*Given records:*
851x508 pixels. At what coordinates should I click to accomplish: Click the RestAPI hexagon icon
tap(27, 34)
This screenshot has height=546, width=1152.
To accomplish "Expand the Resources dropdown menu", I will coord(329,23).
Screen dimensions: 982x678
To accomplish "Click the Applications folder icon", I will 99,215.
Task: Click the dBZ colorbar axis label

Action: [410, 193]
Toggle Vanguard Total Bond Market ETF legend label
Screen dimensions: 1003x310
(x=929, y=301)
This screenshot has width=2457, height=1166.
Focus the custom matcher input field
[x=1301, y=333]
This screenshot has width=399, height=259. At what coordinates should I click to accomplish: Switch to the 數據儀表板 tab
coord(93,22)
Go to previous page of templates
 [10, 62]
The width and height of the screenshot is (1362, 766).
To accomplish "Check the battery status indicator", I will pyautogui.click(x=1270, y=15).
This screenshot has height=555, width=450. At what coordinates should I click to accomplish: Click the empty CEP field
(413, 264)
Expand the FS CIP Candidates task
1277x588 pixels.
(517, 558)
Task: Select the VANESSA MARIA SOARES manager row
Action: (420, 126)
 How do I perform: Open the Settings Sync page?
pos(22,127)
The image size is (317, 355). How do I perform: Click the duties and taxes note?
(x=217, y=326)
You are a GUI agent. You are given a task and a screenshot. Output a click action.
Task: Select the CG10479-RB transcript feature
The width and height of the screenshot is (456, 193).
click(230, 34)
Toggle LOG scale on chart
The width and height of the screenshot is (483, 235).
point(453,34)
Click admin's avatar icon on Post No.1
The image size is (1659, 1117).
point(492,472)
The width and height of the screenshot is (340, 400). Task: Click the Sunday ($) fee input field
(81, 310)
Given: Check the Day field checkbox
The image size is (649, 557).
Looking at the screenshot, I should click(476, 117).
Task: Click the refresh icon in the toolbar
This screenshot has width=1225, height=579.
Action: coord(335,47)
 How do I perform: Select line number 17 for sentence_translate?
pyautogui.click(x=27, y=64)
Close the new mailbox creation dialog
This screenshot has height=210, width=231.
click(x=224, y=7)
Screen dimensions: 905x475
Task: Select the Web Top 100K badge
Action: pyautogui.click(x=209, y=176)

*Exercise brief:* Reproduce all of the entries above verbatim.

*Written solution:*
851x508 pixels. At what coordinates should I click to accomplish: Click the RestAPI hexagon icon
tap(27, 34)
This screenshot has height=546, width=1152.
To accomplish "Expand the Resources dropdown menu", I will coord(329,23).
Screen dimensions: 982x678
To accomplish "Click the Applications folder icon", I will 99,215.
Task: Click the dBZ colorbar axis label

Action: [410, 193]
Toggle Vanguard Total Bond Market ETF legend label
Screen dimensions: 1003x310
(x=929, y=301)
This screenshot has width=2457, height=1166.
Focus the custom matcher input field
[x=1301, y=333]
This screenshot has width=399, height=259. At what coordinates should I click to accomplish: Switch to the 數據儀表板 tab
coord(93,22)
Go to previous page of templates
 [10, 62]
The width and height of the screenshot is (1362, 766).
To accomplish "Check the battery status indicator", I will pyautogui.click(x=1270, y=15).
This screenshot has height=555, width=450. At what coordinates should I click to accomplish: Click the empty CEP field
(413, 264)
Expand the FS CIP Candidates task
1277x588 pixels.
(517, 558)
Task: Select the VANESSA MARIA SOARES manager row
Action: (420, 126)
 How do I perform: Open the Settings Sync page?
pos(22,127)
The image size is (317, 355). How do I perform: Click the duties and taxes note?
(x=217, y=326)
You are a GUI agent. You are given a task and a screenshot. Output a click action.
Task: Select the CG10479-RB transcript feature
The width and height of the screenshot is (456, 193).
click(230, 34)
Toggle LOG scale on chart
The width and height of the screenshot is (483, 235).
point(453,34)
Click admin's avatar icon on Post No.1
The image size is (1659, 1117).
point(492,472)
The width and height of the screenshot is (340, 400). Task: Click the Sunday ($) fee input field
(81, 310)
Given: Check the Day field checkbox
The image size is (649, 557).
Looking at the screenshot, I should click(476, 117).
Task: Click the refresh icon in the toolbar
This screenshot has width=1225, height=579.
Action: coord(335,47)
 How do I perform: Select line number 17 for sentence_translate?
pyautogui.click(x=27, y=64)
Close the new mailbox creation dialog
This screenshot has height=210, width=231.
click(x=224, y=7)
Screen dimensions: 905x475
Task: Select the Web Top 100K badge
Action: pyautogui.click(x=209, y=176)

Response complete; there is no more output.